[Stored items]
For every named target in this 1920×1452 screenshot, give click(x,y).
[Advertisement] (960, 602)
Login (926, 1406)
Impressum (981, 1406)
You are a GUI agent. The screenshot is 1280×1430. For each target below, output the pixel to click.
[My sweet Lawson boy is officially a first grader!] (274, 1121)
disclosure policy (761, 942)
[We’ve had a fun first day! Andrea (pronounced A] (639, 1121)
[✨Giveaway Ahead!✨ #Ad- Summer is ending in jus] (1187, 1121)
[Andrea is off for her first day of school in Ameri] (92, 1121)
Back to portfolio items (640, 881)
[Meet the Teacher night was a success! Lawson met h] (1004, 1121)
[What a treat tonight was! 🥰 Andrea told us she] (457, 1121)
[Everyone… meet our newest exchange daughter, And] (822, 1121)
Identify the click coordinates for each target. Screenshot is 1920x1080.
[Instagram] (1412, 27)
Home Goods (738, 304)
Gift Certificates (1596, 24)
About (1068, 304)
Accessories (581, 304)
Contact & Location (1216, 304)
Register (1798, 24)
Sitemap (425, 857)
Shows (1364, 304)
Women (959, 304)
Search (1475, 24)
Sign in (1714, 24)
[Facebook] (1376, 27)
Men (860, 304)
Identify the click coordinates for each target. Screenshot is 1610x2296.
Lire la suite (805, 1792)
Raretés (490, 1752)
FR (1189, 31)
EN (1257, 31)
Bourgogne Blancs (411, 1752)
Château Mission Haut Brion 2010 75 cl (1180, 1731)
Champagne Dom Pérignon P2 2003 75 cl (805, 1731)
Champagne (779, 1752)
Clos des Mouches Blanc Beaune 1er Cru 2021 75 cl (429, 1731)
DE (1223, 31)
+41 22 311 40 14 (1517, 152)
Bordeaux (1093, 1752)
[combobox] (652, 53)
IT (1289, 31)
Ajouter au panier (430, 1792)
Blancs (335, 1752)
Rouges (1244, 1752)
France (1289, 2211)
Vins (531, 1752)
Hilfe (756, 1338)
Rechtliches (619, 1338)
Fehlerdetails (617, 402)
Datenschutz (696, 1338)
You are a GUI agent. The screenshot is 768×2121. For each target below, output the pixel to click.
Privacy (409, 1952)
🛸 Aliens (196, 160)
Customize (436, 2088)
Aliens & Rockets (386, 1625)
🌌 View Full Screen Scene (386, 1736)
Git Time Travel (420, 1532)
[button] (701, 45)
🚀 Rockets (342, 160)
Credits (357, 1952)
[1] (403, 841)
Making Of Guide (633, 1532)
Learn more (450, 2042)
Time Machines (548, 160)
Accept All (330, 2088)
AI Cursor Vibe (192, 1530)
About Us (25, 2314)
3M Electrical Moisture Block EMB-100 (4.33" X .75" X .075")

- **GOAL OF THE EXERCISE**:
The response must restate every entry word for word.

- **EXPECTED OUTPUT**:
For every named target in this 1920×1452 screenshot, give click(x,y).
[Advertisement] (960, 602)
Login (926, 1406)
Impressum (981, 1406)
You are a GUI agent. The screenshot is 1280×1430. For each target below, output the pixel to click.
[My sweet Lawson boy is officially a first grader!] (274, 1121)
disclosure policy (761, 942)
[We’ve had a fun first day! Andrea (pronounced A] (639, 1121)
[✨Giveaway Ahead!✨ #Ad- Summer is ending in jus] (1187, 1121)
[Andrea is off for her first day of school in Ameri] (92, 1121)
Back to portfolio items (640, 881)
[Meet the Teacher night was a success! Lawson met h] (1004, 1121)
[What a treat tonight was! 🥰 Andrea told us she] (457, 1121)
[Everyone… meet our newest exchange daughter, And] (822, 1121)
Identify the click coordinates for each target. Screenshot is 1920x1080.
[Instagram] (1412, 27)
Home Goods (738, 304)
Gift Certificates (1596, 24)
About (1068, 304)
Accessories (581, 304)
Contact & Location (1216, 304)
Register (1798, 24)
Sitemap (425, 857)
Shows (1364, 304)
Women (959, 304)
Search (1475, 24)
Sign in (1714, 24)
[Facebook] (1376, 27)
Men (860, 304)
Identify the click coordinates for each target. Screenshot is 1610x2296.
Lire la suite (805, 1792)
Raretés (490, 1752)
FR (1189, 31)
EN (1257, 31)
Bourgogne Blancs (411, 1752)
Château Mission Haut Brion 2010 75 cl (1180, 1731)
Champagne Dom Pérignon P2 2003 75 cl (805, 1731)
Champagne (779, 1752)
Clos des Mouches Blanc Beaune 1er Cru 2021 75 cl (429, 1731)
DE (1223, 31)
+41 22 311 40 14 (1517, 152)
Bordeaux (1093, 1752)
[combobox] (652, 53)
IT (1289, 31)
Ajouter au panier (430, 1792)
Blancs (335, 1752)
Rouges (1244, 1752)
France (1289, 2211)
Vins (531, 1752)
Hilfe (756, 1338)
Rechtliches (619, 1338)
Fehlerdetails (617, 402)
Datenschutz (696, 1338)
You are a GUI agent. The screenshot is 768×2121. For each target below, output the pixel to click.
Privacy (409, 1952)
🛸 Aliens (196, 160)
Customize (436, 2088)
Aliens & Rockets (386, 1625)
🌌 View Full Screen Scene (386, 1736)
Git Time Travel (420, 1532)
[button] (701, 45)
🚀 Rockets (342, 160)
Credits (357, 1952)
[1] (403, 841)
Making Of Guide (633, 1532)
Learn more (450, 2042)
Time Machines (548, 160)
Accept All (330, 2088)
AI Cursor Vibe (192, 1530)
About Us (25, 2314)
3M Electrical Moisture Block EMB-100 (4.33" X .75" X .075")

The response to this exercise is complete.